== Brief ==
Please list every document or law that the groundwater passage below names by its title.

== Excerpted passage ==
GAB groundwater has high levels of sodium (Na), which renders the water unusable for irrigation in most places. Water with a high percentage of sodium (expressed as the sodium absorption ratio – SAR) is chemically incompatible with clayey soils, destroying soil structure.
In the past two decades an irrigation industry reliant on GAB water has also developed in the Eastern and Southern Recharge Groundwater Sources, where water quality is suitable. Irrigation entitlements in the Eastern Recharge Groundwater Source are in excess of the estimated sustainable yield, and in some areas water use is causing falling water levels.”
(Reference: NSW D.W.E. – Water Sharing Plan – Background Document. January ‘09)
In the NSW State Groundwater Policy Framework Document, it clearly states:
“The precautionary principle states that where there are threats of serious or irreversible environmental damage, lack of full scientific certainty should not be used as a reason for postponing measures to prevent environmental degradation.
This precautionary principle is particularly applicable to groundwater management in NSW. There are often long time scales associated with shifts in the condition of many groundwater systems and our knowledge of groundwater is often poor.”
(Reference: NSW State Groundwater Policy Framework Document.)
Water legislation and policies
Managing NSW’s water resources is a huge task, involving a range of legislation, initiatives and cooperative arrangements with the Commonwealth and other state government departments. The two key pieces of legislation for the management of water in NSW are the Water Management Act 2000 and the Water Act 1912.
The Water Management Act 2000
The object of the Water Management Act 2000 is the sustainable and integrated management of the State’s water for the benefit of both present and future generations.
After an extensive period of public consultation, the Water Management Act 2000 was passed by the NSW Parliament in December 2000 establishing a complete new statutory framework for managing water in NSW. For the first time, NSW had comprehensive water legislation to guide our water management activities.

== Extracted entries ==
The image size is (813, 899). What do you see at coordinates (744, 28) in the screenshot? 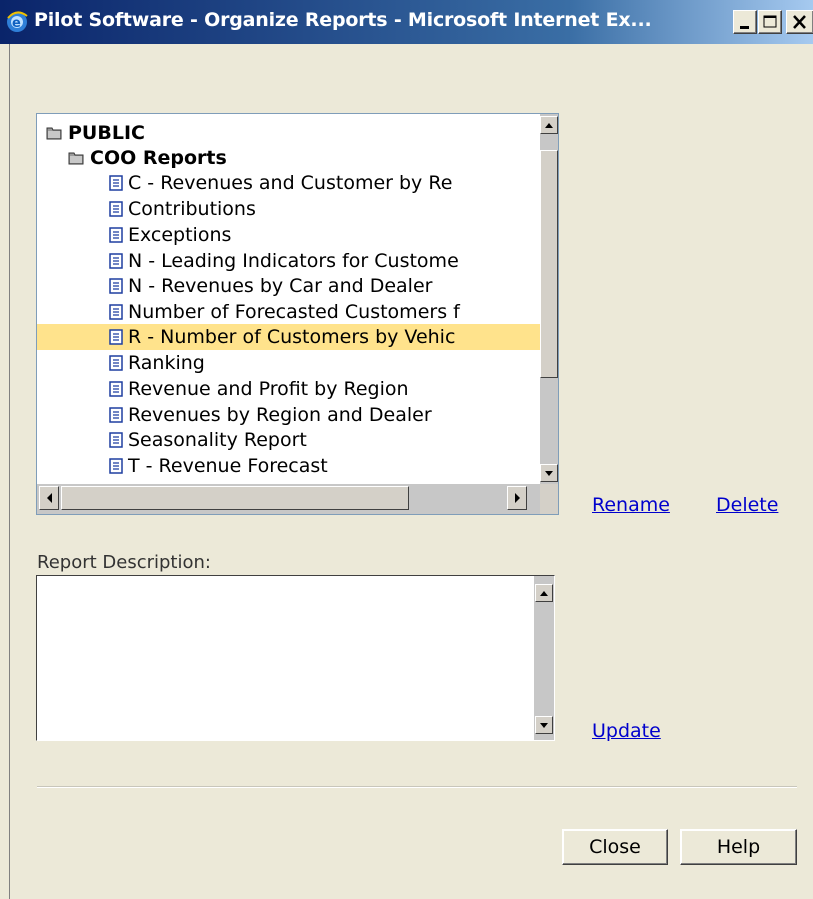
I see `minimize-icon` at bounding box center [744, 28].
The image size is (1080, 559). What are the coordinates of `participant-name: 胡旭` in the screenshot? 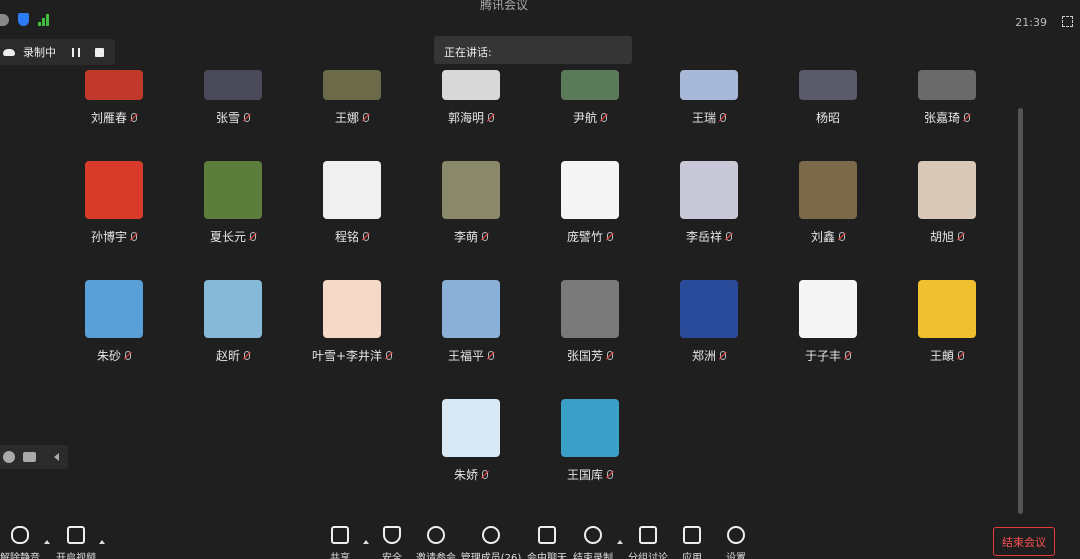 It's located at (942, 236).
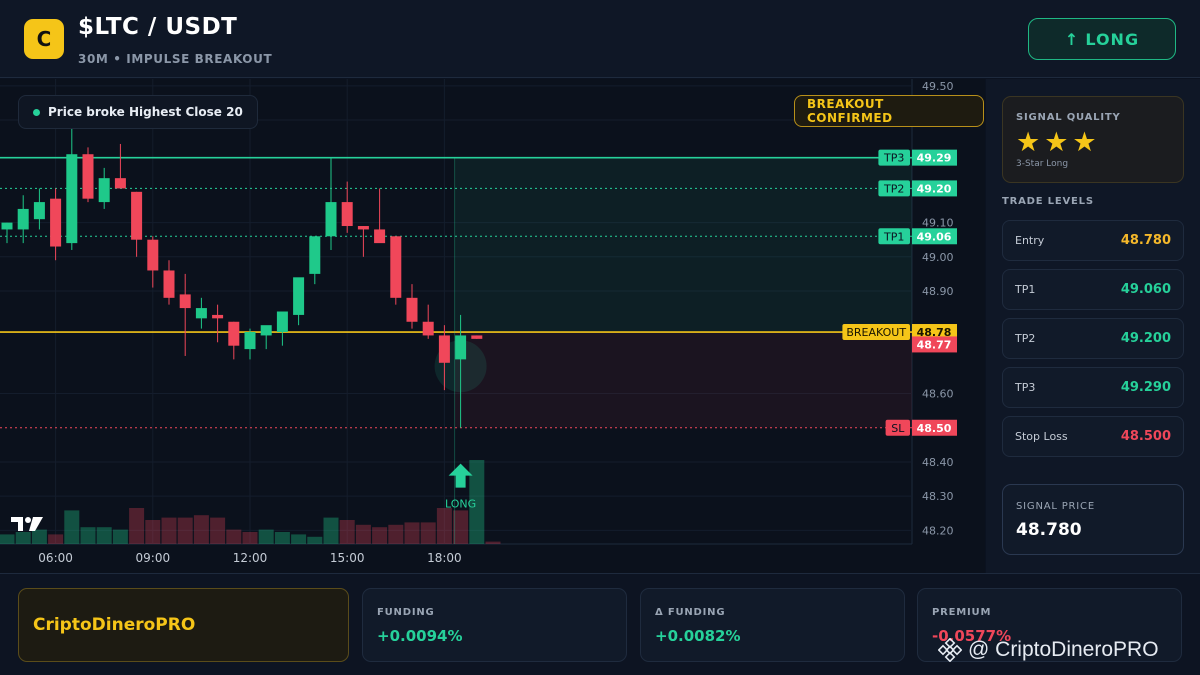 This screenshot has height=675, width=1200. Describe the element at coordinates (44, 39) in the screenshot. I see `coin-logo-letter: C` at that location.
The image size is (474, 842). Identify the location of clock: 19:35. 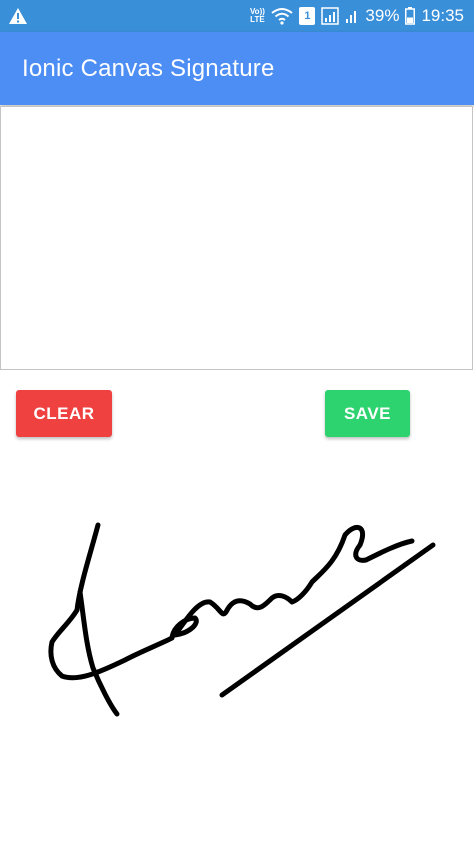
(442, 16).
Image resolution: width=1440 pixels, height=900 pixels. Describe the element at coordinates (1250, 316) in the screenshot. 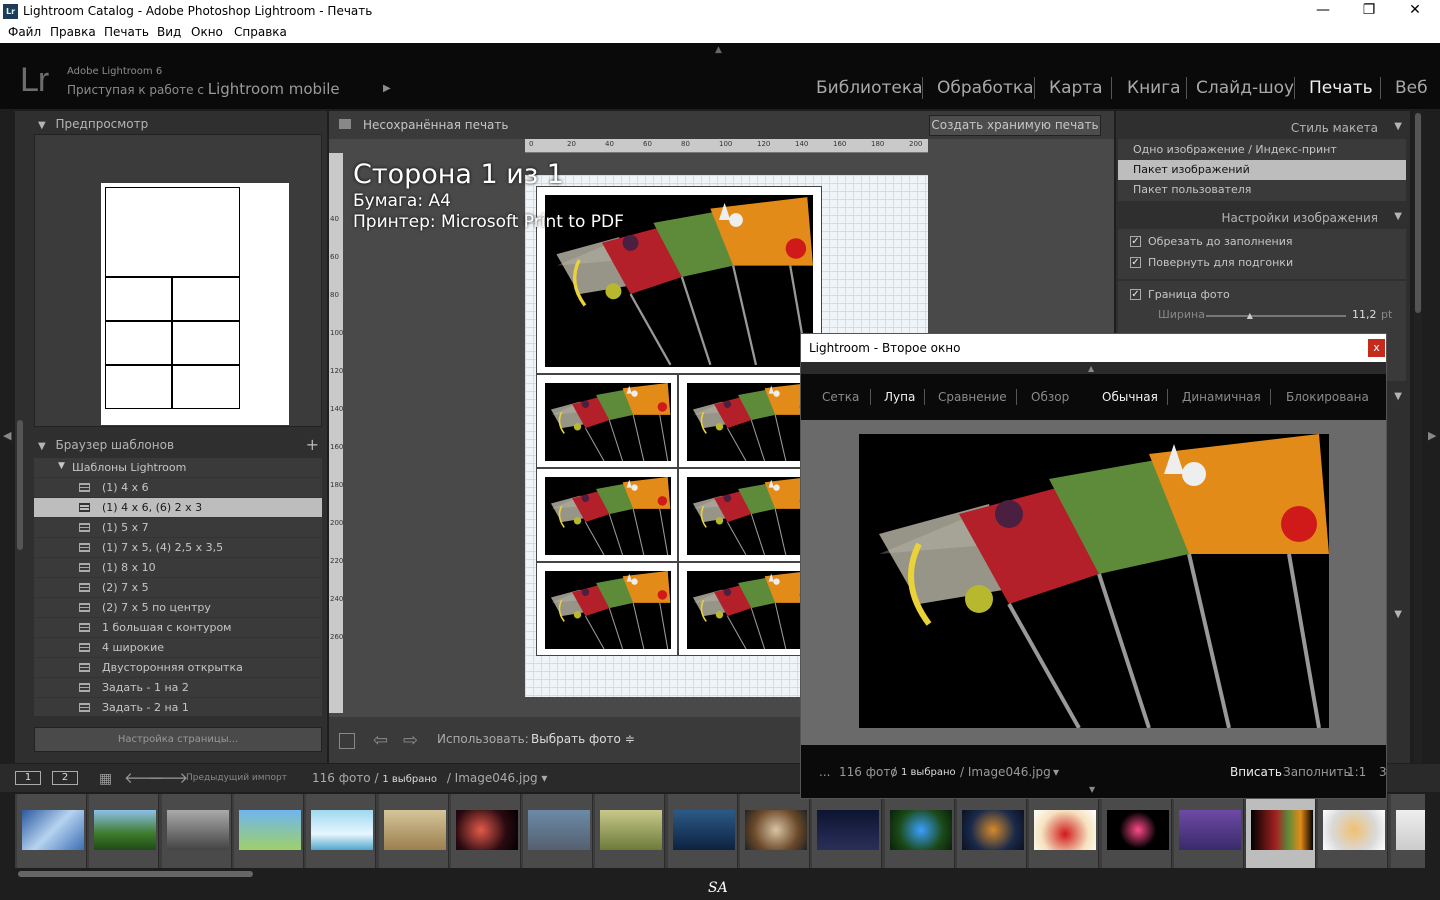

== Exercise response ==
- NSW D.W.E. – Water Sharing Plan – Background Document
- NSW State Groundwater Policy Framework Document
- Water Management Act 2000
- Water Act 1912